Dora Carridine is trying to summon a demon, but she’s not very good at Latin and nothing ever works out the way she plans.
Her life is fraught with weekly exorcisms and having to watch her father’s fire and brimstone TV show every Sunday. So, when Dora finally succeeds in summoning an incompetent demon lord, she’s absolutely delighted when all hell breaks loose.
She thought summoning a sexy demon lord would be the answer to all of her problems, but her problems are only just beginning when her zealot parents try to burn her at the stake, and Dora is left with only one option—to escape and follow her demon straight into Hell.

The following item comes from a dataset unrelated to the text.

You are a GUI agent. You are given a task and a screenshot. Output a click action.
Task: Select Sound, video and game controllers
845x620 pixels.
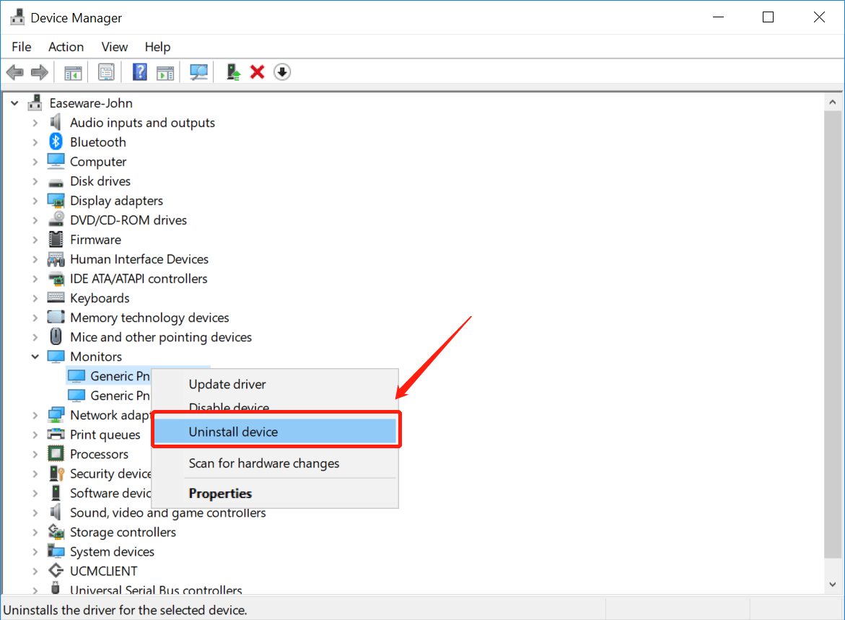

I was absolutely enamored by the cover of this novel, and the synopsis made it sound like my kind of read, but unfortunately, this novel really isn’t my cup of tea, which I realized fairly quickly. The story just drops the reader right in, opening on a scene where Dora sits in her church reading a grimoire while her father gets ready to give a televised sermon to his flock. What’s missing is the reason Dora feels the need to be evil and wants to summon a demon. There is no background information given, and as the reader, I struggled to follow Dora’s train of thought because I didn’t know her or why she insisted on being evil. Of course, as the synopsis tells us, she does succeed in summoning a demon, though he’s actually quite nice and human looking, and then her parents and entire town decide to burn Dora at the stake due to demonic happenings during the televised church service. Now, here’s where my issues lies. The entire town, in what must be present day (TVs) is willing to burn Dora at the stake. And, who heads it up? Her father—the preacher—and the police chief. That right there struck me as odd. Perhaps she was in a very rural town where vigilantism took the forefront, but then… her father has a televised church service every week, so it can’t be all that small, and if the demonic happenings were televised, then people saw it happen outside of the town, right… ? I don’t know, but all these questions within the first 20% of the novel gave me great pause as I read. It just doesn’t add up in my mind.

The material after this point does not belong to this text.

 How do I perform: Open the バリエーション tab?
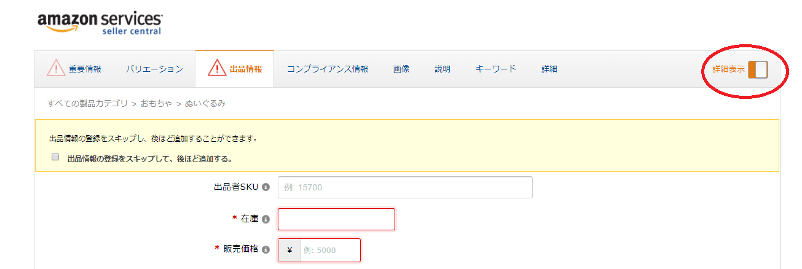(x=154, y=69)
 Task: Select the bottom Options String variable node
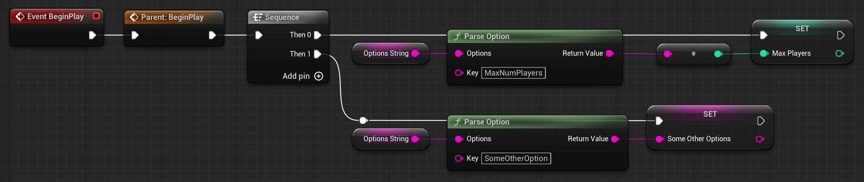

Now, another aspect of this novel that really made it difficult for me was that I just didn’t like Dora. She was nasty the entire novel, selfish, mainly, and she and most of the other characters cussed non-stop, which didn’t make her seem anymore “badass,” or endearing, or humorous, as I suspect was the reason the cussing was placed within the novel to begin with. From the first time she called Kieron her “bitch” and then repeated it (as did he) for multiple pages, well… it’s just not funny to me. I’d say there is cussing on a majority of the pages in this novel, and so I certainly can’t recommend it to a MG or YA reader because it’s just not appropriate. However, it reads on a MG level, which thoroughly confused me because I’m not sure who this book is actually intended for. Many of the scenes within the novel were focused on a very juvenile humor—such as the multiple poop references (on at least three occasions people are crapped on by entities such as a huge flock of birds or a dragon, etc)—which makes me think it’s for a younger audience who still finds that type of thing funny (I know I did at age 10), but with all the cussing and sexual tension, I also say it’s definitely not for that age group. So, I’m confounded.
Hell itself was also extremely trivialized, with barbeques, dragon hunts, and carnivals which made for an interesting rendition of hell, but flowed in such a way that I again thought it was written for a younger audience. If the language was cleaned up (I don’t think demons need to cuss every other sentence to be viewed as evil) and Dora’s life was explained from the very beginning, connecting the witch burning and explaining her society, I think this would be a read I would enjoy much more. As it is, though, I cannot recommend it to anyone. One and half-stars.
Ragz Books has been extremely gracious in allowing me to read an ARC of this novel, via Netgalley, prior to its release on June 30, 2013.